報道記事:NATO、東京に連絡事務所開設へ アジア連携強化=報道
[東京 3日 ロイター] – 北大西洋条約機構(NATO)はアジア地域での連携を促進するため、2024年中に東京に連絡事務所を開設する。日経アジアが3日、日本とNATOの関係筋の話として報じた。
日経アジアによると、東京に連絡事務所を設置することで、中国やロシアなどを巡る地政学的な課題を念頭に、韓国、オーストラリア、ニュージーランドなどのNATOの安全保障パートナーとの協議が可能になる。
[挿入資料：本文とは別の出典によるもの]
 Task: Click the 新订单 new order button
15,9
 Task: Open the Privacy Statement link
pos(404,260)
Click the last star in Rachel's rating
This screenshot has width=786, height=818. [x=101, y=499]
NATOと日本は、サイバー脅威、破壊的技術、偽情報に関する協力の深化に向け、7月に開かれるNATO首脳会議までにパートナーシップ・プログラムの署名を目指しているという。
設置される連絡事務所の場所を日本が提供するのか、もしくはNATOが資金を提供するかなどの詳細は交渉中という。
NATOはニューヨーク、ウィーン、ウクライナなどに連絡事務所を設置している。
NATOのオアナ・ルンゲスク報道官はこの報道について、現在行われている交渉の詳細には踏み込まないとしながらも、NATOは日本との緊密なパートナーシップを築いているとし、「実践的な協力には、サイバー防衛、海洋安全保障、人道支援、災害救援、核不拡散、科学技術などの幅広い分野が含まれる」と述べた。
日本の外務省報道官はコメントを控えている。
NATOのストルテンベルグ事務総長は1月に日本を訪問し、岸田文雄首相と会談。ロシアによるウクライナ侵攻や中国の軍事力増強などの安全保障上の課題に直面する中、関係強化を確約した。
ロイター
【コメント】
昨年、そして今年のはじめにNATO事務総長が来日していた。NATO加盟の打診かと思っていたのだが、今回の記事にある事務局設置を進めるために来たのだろう。
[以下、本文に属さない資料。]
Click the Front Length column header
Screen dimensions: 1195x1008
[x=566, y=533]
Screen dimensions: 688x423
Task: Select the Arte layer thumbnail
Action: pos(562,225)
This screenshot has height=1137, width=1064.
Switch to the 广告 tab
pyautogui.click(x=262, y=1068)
この連絡室は日本だけでなく、韓国やオーストラリアなどアジア地域の連絡用の事務局のようだ。日本としては中国やロシアの脅威があるため歓迎してよいように思える。
だが、相手から見るとNATOの協力者となってしまう。日本はブルーチームであることから逃れられないので協力は止むを得ない。だが、NATOへの加盟は避けてほしい。憲法の問題や輿論があるためNATO加盟へのハードルは高いと思う。しかし、改憲論議が進む中、ロシアの脅威を煽られると国民感情はいっぺんする可能性が高い。
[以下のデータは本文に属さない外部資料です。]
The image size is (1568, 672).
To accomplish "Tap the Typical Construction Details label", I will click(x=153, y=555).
NATOに加盟してしまうと、NATOとともに戦う義務が生じる。ロシアがポーランドを攻撃したら日本はロシアに攻撃しなければならない。ヨーロッパのNATO加盟国にとっては心強いであろう。ロシアを反対側から攻め込める国が存在するということはロシアへの抑止力になる。
別の見方をすれば、NATOがロシアへ攻撃する理由ができれば、日本を巻き込んだ戦争を起こすことができてしまう。いずれにしても日本は守られる方ではなく、巻き込まれる国だと思う。もう、回避するシナリオは無いのかもしれないが。